Cette grande phrase est souvent reprise dans les débat sur le développement durable. On regarde la situation, les statistiques et les images qui nous montrent que la terre ne sera pas la même pour nos enfants. Il est évident pour certains qu’il est trop tard et donc trop compliqué pour admettre les erreurs et repartir sur de nouvelles bases plus respectueuses du développement durable. Je pense par contre qu’il n’est pas trop tard ou trop compliqué pour s’adapter.
S’adapter en utilisant nos acquis théoriques, scientifiques, économiques, politiques et sociaux dans un but « durable » est la nouvelle orientation à entreprendre.
Il s’agirait de garder nos systèmes, tout en remplaçant les outils actuels par des outils entrant dans la logique du durable pour arriver non pas simplement à un produit final bio, équitable et durable, mais pour que le chemin emprunté soit aussi celui du développement durable. Simple exemple, au lieu d’épandre de l’engrais chimique on épandrait de l’engrais naturel, pourquoi pas ? Et avec ce type de changement, on arrivera certainement à une augmentation du nombre de salariés nécessaires, à un rythme de travail moins stressant et à un développement local plus important.

La semaine du Développement Durable
Nous sommes dans un modèle libéral trop capitaliste où la logique veut que seul le point « Économie » dans les axes du développement durable ai la première place. Pour arriver à faire en sorte que l’axe « Sociale » et « Environnemental » ne soit pas totalement invisible, il faut penser autrement. Essayer d’arriver à une égalité sur le même plan de travail ne fonctionnera pas. Alors regardons plus loin que les simples lignes dessinées par les $. Comment « Économie » se fait ? Voilà la grande question qui permettra à « Sociale » et « Environnemental » de faire leur place. En comprenant et on intégrant le système en place on peut ainsi mieux s’adapter et trouver les failles pour ensuite s’y frayer un chemin. Et petit à petit le développement durable deviendra grand !

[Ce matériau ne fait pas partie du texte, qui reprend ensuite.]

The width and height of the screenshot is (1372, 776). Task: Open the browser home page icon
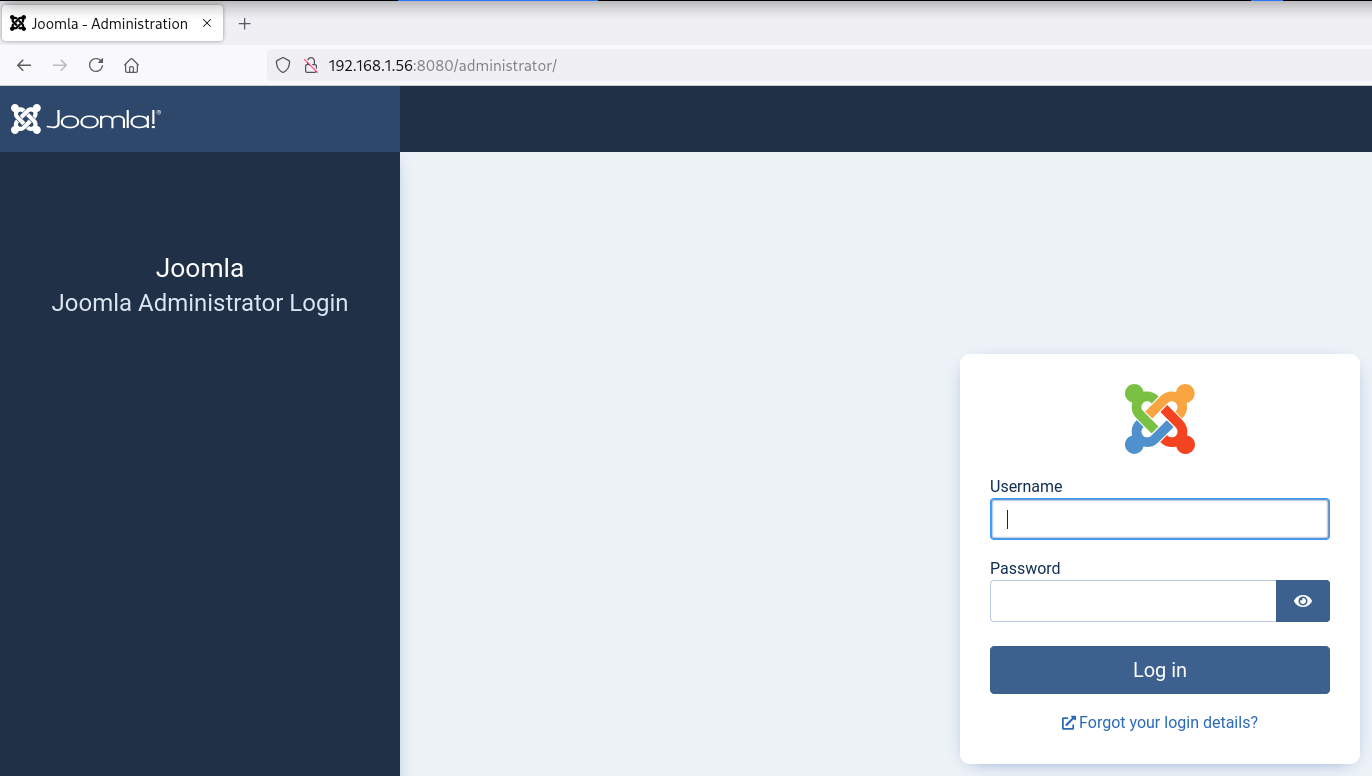[131, 65]
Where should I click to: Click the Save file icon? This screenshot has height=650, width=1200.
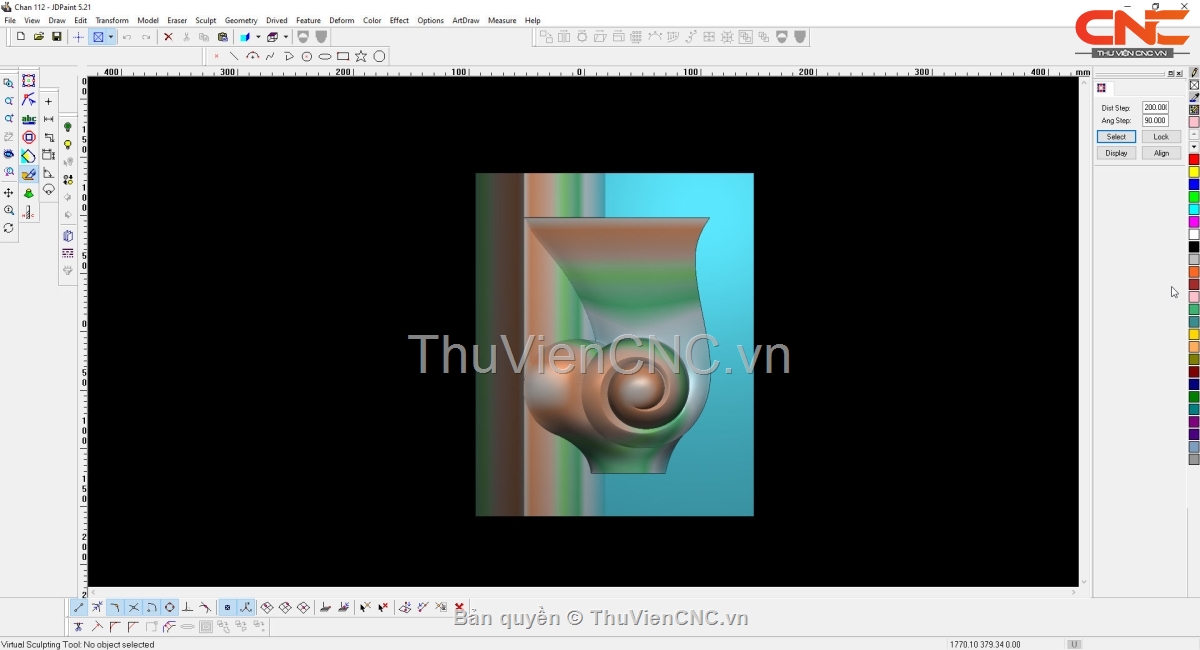point(57,37)
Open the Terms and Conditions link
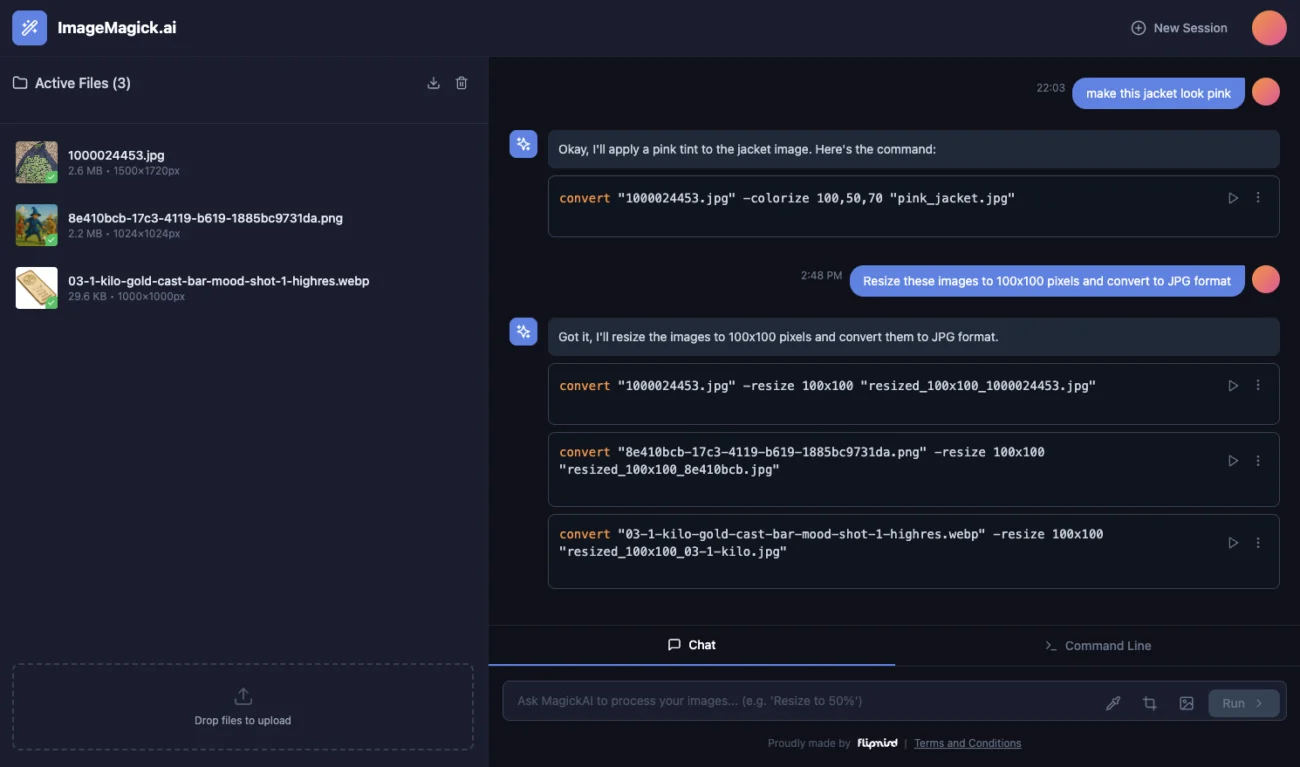The width and height of the screenshot is (1300, 767). coord(967,743)
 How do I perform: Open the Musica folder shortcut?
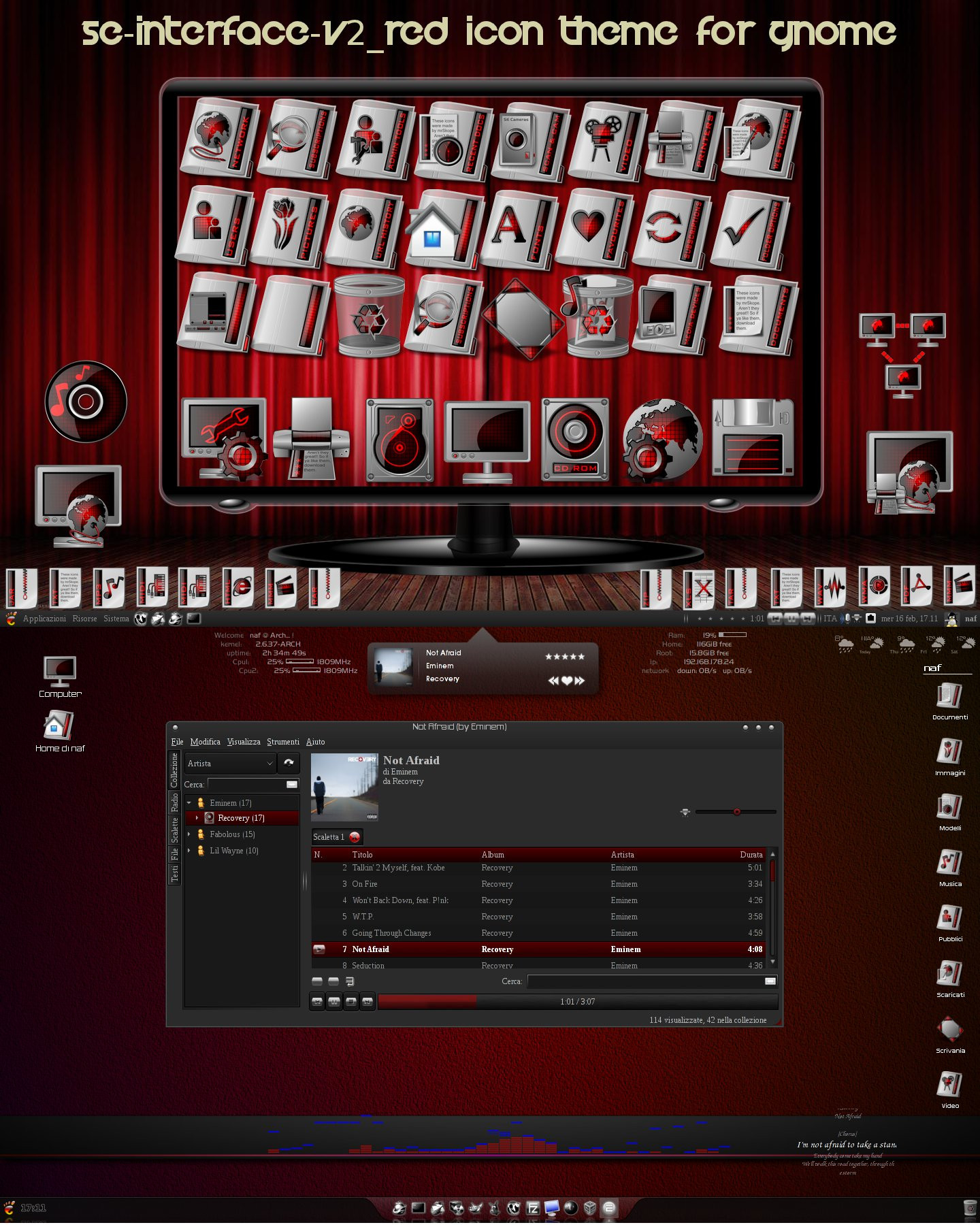[x=950, y=868]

Montrer que cela fonctionne en premier temps puis y ajouter des bénéfices pour finir par se rendre indispensable, comme le plastique à su le faire ! Les logiques sont là, alors utilisons-les maintenant.
Il s’agit d’une spirale où le bout est en signe de $. Pour y arriver jusqu’à présent le lobbying des industries chimiques / pétrolières ont eu le dernier mot. Là est la fameuse faille : le lobbying. Pourquoi ne serait-il pas développement durable ?
Et en effet, nous sommes au début d’une nouvelle ère. Dans cette dernière année il y a eu un nouveau tournant : la diffusion du film HOME de Yann Arthus-Bertrand. Malgré les Thalassa et autres Envoyé Spécial, il n’est pas à nier que le HOME a été le déclencheur social nécessaire à l’appui au lobby du développement durable sur notre système. Politiquement on a vu un espoir lors des élections européennes. Économiquement on voit fleurir les campagnes de communication dites durables comme une nouvelle tendance marketing.

TerraEco, juillet-août 2009 : Le vert écologique s'associe au vert des dollars
Encore une fois, qui dit que le marketing est mauvais ? Dans la situation actuelle de la planète, il faut utiliser tous les types de canaux pour sensibiliser la masse, l’élite, les médias, la politique, les industriels, … Toutes les actions en faveur d’une prise de conscience en espérant un changement de comportement est un pas vers l’adaptation. C’est la première fois qu’une telle révolution comportementale ne peut être prise pour un effet de mode. Le développement durable est vital pour l’avenir.
Et en ce sens je me place dans le système en tant que spécialiste de la communication nécessaire à ce nouveau lobby. Un type de communication que certains ont commencé à appeler « communication des risques » dans le milieu des années 1980 en adaptation à la société des risques telle que l’explique Ulrich Beck dans son livre du même non. Et qui aujourd’hui je nommerai plus justement « communication durable » en adéquation avec la définition du développement durable.
Je vous propose à travers ce blog de reprendre les grands principes liés à la communication des risques ainsi qu’une synthèse des sujets d’actualité du DD, simplement pour permettre à ceux qui le désir d’accéder à mes recherches et de les utiliser pour leur propre combat vers un monde plus « durable ».